The synthetic division table is:
$$ \begin{array}{c|rrrrr}-5&3&16&4&-5&0\\& & -15& -5& 5& \color{black}{0} \\ \hline &\color{blue}{3}&\color{blue}{1}&\color{blue}{-1}&\color{blue}{0}&\color{orangered}{0} \end{array} $$The solution is:
$$ \frac{ 3x^{4}+16x^{3}+4x^{2}-5x }{ x+5 } = \color{blue}{3x^{3}+x^{2}-x} $$Step 1 : Write down the coefficients of the dividend into division table. Put the zero from $ x + 5 = 0 $ ( $ x = \color{blue}{ -5 } $ ) at the left.

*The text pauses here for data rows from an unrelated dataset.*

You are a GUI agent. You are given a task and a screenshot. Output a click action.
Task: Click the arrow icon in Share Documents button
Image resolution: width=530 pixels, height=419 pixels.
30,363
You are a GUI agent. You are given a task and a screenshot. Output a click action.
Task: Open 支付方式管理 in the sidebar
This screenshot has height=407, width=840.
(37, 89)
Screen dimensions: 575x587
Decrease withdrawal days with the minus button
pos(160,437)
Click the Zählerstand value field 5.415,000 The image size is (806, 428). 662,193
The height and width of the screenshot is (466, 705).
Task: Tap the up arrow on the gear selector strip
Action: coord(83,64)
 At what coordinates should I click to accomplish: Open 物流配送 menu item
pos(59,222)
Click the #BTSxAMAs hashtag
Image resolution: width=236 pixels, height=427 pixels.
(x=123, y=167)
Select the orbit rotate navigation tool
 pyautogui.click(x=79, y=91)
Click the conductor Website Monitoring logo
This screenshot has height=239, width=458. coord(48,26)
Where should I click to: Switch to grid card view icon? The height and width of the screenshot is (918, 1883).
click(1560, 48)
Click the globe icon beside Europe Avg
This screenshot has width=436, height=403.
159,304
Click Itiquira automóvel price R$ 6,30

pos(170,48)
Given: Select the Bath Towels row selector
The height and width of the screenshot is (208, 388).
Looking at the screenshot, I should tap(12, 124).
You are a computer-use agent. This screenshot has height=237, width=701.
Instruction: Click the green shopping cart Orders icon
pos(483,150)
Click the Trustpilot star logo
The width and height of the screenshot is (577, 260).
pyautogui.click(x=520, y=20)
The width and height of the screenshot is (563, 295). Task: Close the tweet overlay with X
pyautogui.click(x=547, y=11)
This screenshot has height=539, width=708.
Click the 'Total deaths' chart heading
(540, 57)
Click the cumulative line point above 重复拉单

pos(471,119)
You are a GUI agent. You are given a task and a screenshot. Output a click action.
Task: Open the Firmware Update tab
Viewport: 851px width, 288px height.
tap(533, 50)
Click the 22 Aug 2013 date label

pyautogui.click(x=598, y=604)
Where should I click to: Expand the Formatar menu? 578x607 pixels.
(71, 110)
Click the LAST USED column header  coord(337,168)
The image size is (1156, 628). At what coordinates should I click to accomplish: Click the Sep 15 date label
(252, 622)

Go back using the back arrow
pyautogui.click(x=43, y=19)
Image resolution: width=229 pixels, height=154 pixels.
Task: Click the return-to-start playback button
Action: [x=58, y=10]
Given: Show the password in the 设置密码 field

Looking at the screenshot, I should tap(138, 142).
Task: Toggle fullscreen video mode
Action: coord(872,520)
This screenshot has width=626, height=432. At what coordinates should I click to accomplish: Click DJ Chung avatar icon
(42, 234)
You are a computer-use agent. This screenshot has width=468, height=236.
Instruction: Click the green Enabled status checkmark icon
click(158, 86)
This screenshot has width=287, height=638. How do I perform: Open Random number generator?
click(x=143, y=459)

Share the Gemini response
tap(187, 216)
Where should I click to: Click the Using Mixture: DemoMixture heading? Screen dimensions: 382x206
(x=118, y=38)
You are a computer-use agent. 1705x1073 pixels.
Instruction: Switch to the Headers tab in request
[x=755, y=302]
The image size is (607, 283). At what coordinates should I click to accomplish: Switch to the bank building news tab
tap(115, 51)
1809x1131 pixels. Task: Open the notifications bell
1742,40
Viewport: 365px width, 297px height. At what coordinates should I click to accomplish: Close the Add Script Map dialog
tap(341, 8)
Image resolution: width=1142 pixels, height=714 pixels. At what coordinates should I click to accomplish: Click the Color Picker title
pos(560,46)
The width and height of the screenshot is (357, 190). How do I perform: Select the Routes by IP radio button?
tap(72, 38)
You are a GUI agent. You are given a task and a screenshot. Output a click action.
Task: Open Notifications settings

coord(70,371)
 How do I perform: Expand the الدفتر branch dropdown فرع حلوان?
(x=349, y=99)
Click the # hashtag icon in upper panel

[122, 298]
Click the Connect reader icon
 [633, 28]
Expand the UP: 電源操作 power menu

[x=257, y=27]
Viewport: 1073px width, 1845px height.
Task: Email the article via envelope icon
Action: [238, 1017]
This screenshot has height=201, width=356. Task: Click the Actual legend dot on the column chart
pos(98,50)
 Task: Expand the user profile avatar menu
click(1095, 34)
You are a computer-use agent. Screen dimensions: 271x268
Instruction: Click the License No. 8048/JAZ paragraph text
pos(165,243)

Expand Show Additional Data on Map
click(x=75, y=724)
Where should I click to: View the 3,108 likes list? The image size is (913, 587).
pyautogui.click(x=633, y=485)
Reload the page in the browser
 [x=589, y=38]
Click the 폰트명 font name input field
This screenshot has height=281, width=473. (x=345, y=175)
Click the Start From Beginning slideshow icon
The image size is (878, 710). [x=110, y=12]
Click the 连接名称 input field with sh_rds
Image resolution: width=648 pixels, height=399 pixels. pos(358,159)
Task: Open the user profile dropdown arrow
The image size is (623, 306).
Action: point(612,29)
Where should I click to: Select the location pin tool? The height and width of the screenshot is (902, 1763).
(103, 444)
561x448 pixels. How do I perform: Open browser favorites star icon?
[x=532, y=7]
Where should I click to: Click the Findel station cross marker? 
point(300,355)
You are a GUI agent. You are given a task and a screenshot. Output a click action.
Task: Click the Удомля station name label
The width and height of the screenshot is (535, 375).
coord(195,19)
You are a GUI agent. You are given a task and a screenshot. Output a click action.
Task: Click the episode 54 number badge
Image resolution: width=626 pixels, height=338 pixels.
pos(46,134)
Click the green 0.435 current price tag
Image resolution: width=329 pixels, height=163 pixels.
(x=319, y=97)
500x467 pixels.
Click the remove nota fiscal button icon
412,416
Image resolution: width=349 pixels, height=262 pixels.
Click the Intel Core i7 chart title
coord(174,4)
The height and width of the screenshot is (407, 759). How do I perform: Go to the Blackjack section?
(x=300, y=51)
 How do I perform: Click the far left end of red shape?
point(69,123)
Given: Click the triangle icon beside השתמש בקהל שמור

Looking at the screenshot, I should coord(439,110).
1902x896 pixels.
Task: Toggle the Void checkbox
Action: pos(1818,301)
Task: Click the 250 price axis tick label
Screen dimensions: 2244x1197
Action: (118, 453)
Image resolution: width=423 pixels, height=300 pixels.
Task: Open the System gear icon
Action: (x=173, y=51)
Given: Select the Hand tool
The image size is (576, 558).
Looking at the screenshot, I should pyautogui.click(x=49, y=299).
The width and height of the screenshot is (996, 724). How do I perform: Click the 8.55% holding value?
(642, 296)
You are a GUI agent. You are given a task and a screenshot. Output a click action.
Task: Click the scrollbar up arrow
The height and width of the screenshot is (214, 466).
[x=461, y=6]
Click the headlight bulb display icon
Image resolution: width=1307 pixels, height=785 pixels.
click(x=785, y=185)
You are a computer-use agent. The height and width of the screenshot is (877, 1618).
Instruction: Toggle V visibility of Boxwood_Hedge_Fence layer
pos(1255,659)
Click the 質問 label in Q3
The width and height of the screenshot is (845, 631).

$$ \begin{array}{c|rrrrr}\color{blue}{-5}&3&16&4&-5&0\\& & & & & \\ \hline &&&&& \end{array} $$Step 1 : Bring down the leading coefficient to the bottom row.
$$ \begin{array}{c|rrrrr}-5&\color{orangered}{ 3 }&16&4&-5&0\\& & & & & \\ \hline &\color{orangered}{3}&&&& \end{array} $$Step 2 : Multiply by the number on the left, and carry the result into the next column: $ \color{blue}{ -5 } \cdot \color{blue}{ 3 } = \color{blue}{ -15 } $.
$$ \begin{array}{c|rrrrr}\color{blue}{-5}&3&16&4&-5&0\\& & \color{blue}{-15} & & & \\ \hline &\color{blue}{3}&&&& \end{array} $$Step 3 : Add down last column: $ \color{orangered}{ 16 } + \color{orangered}{ \left( -15 \right) } = \color{orangered}{ 1 } $
$$ \begin{array}{c|rrrrr}-5&3&\color{orangered}{ 16 }&4&-5&0\\& & \color{orangered}{-15} & & & \\ \hline &3&\color{orangered}{1}&&& \end{array} $$Step 4 : Multiply by the number on the left, and carry the result into the next column: $ \color{blue}{ -5 } \cdot \color{blue}{ 1 } = \color{blue}{ -5 } $.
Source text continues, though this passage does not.